Production of Interleukin-6 on Periodontal cells

1992 Fiscal Year Final Research Report Summary

• Project/Area Number: 03670961
• Research Category: Grant-in-Aid for General Scientific Research (C)
• Allocation Type: Single-year Grants
• Research Field: 外科・放射線系歯学
• Research Institution: Nihon University
• Principal Investigator: IZUMI Hirotsugu Nihon University, Professor, 松戸歯学部, 教授 (00050005)
• Co-Investigator(Kenkyū-buntansha): OGURA Naomi Nihon University, Assistant, 松戸歯学部, 副手 (10152448) ; MINATO Kouichi Nihon University, Research Associate, 松戸歯学部, 助手 (10174088)
• Project Period (FY): 1991 – 1992
• Keywords: Interleukin-6 / Plasmin / Plasminogen activator / Lipopolysaccharide / Campyrobacter rectus / Porphyromonas endodontalis / Gingival Fibroblasts / Periodontal Ligament

Research Abstract

Intherleukin-6 (IL-6), a multifunctional cytokine that has previously been called B-cell stimulatory factor 2, hepatocyte stimulating factor, interferon- beta _2,is produced by lymphoid and non-lymphoid cells. This cytokine can apparently induce osteoclastic bone resorption through an effect on osteoclastogesis.
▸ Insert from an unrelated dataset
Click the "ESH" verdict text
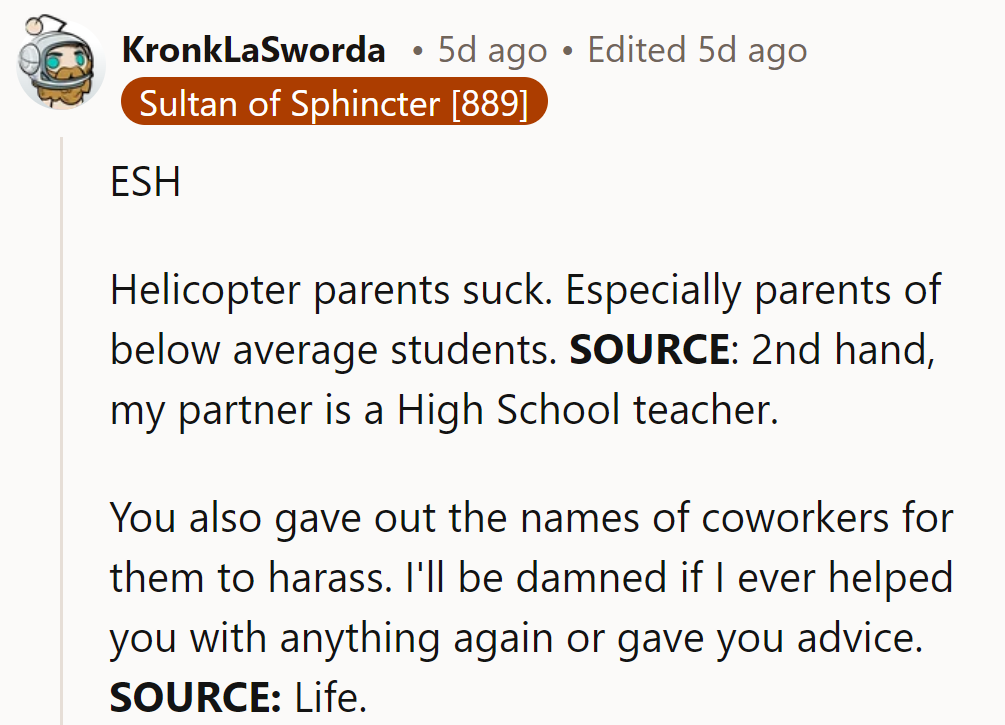This screenshot has height=725, width=1005. (145, 183)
Furthermore, it has been reported that human gingival tissue from patients with periodontitis contain a high level of IL-6. Thus, we have examined whether human gingival fibroblast cells (Gin cells) and human periodontal ligament fibroblast cells (PDL cells) have the capacity to synthesize and secrete IL-6 in response to Campyrobacter rectus (C. rectus) LPS and Porphyromonas endodontalis (P. endodontalis) LPS. IL-6 in conditioned medium from these cells by treatment of LPS was measured ELISA assay using monoclonal antibody against IL-6. The expression rate of IL-6 mRNA was also investigated by Northern blot DNA hybridization with IL-6 cDNA probe.
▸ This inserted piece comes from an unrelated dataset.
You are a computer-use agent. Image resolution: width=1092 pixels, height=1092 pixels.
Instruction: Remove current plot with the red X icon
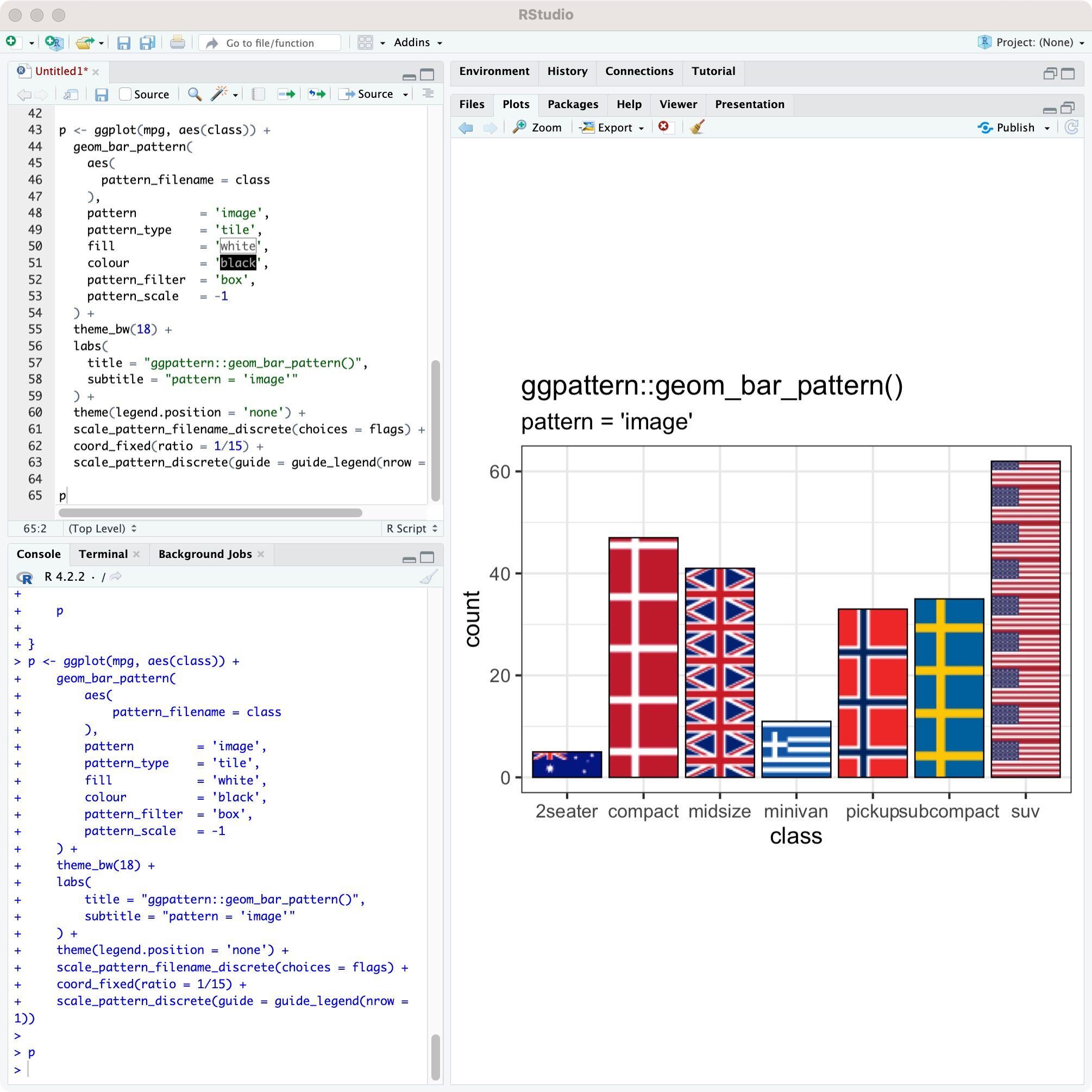(x=663, y=127)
IL-6 release and the expression of IL-6 mRNA on Gin cells were stimulated by C. rectus LPS. And IL-6 release and the expression of IL-6 mRNA on PDL cells were stimulated by P. endodntalis LPS.
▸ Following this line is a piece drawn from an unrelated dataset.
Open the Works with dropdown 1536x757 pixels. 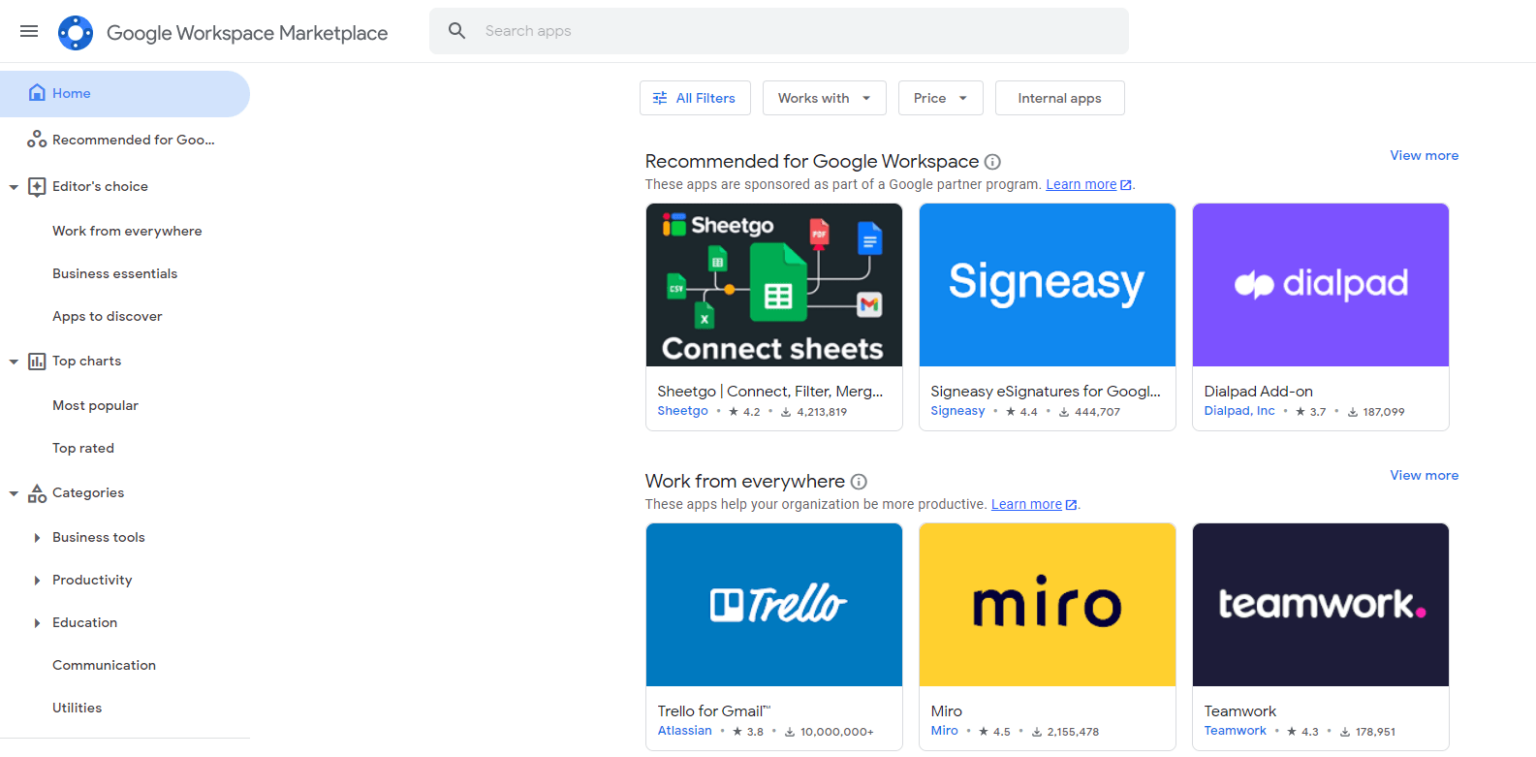[823, 98]
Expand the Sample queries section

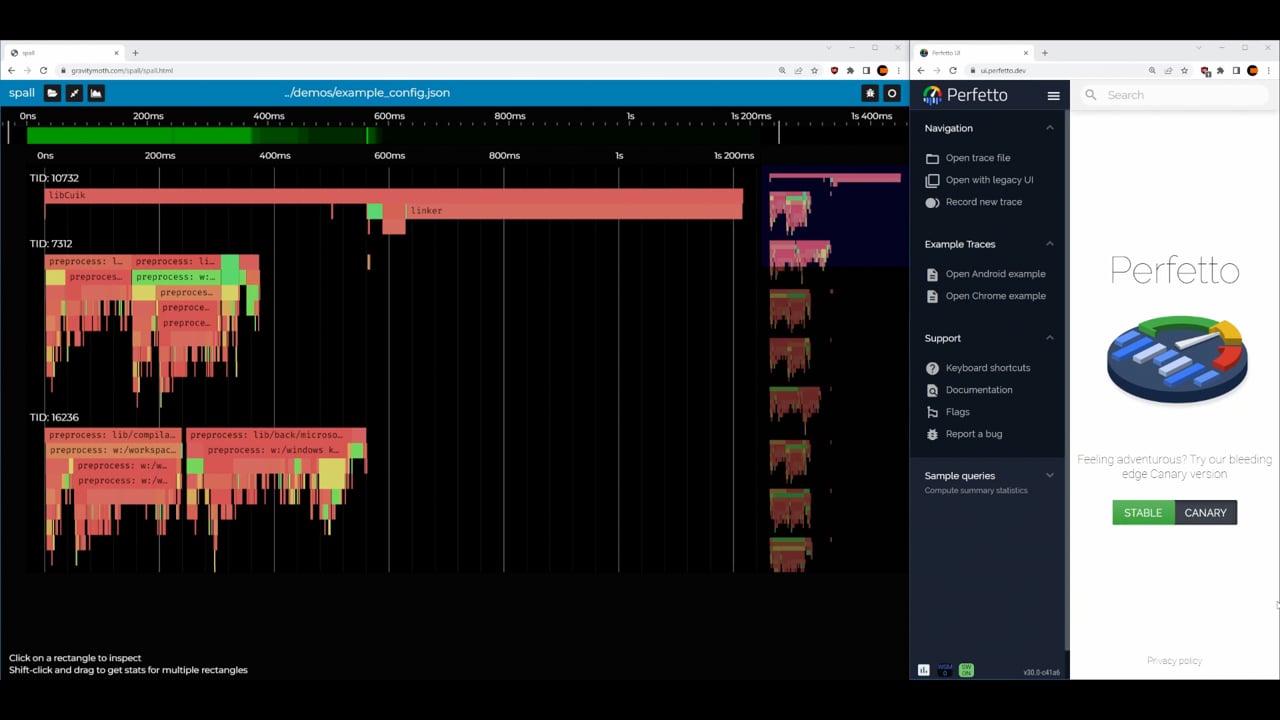(x=1049, y=476)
On the other hand, plasminogen activator-plasmin system is implicated the degradation of extracrllular matrix, the inflammation through activating latent collagenase and prekallikrein. In this study we have measured th activities of plasmin and plasminogen activator on human gingival fibroblast cells (Gin-1) treated by of C. rectus LPS. Plasmin activity in the conditioned medium of Gin-1 was stimulated by treatment of C. rectus LPS in a time and dose-dependent manner. C. rectus LPS stimulated plasminogen activator activity in Gin-1 condition medium and cell lysate. The molecular size of plasminogen activator of Gin-1 was identified about 50 kDa by zymogrphy. Furthermore, Gin-1 conditioned medium treated with C. rectus LPS stimulated the conversion of prekallikrein to Kallikrein in serum.
These data suggested that C. rectus LPS and P. endodontalis LPS is a potent stimulator in the inflammation and the degradation on the extracellular matrix of periodontitis through stimulates the releases of IL-6 or plasminogen activator-plasmin system.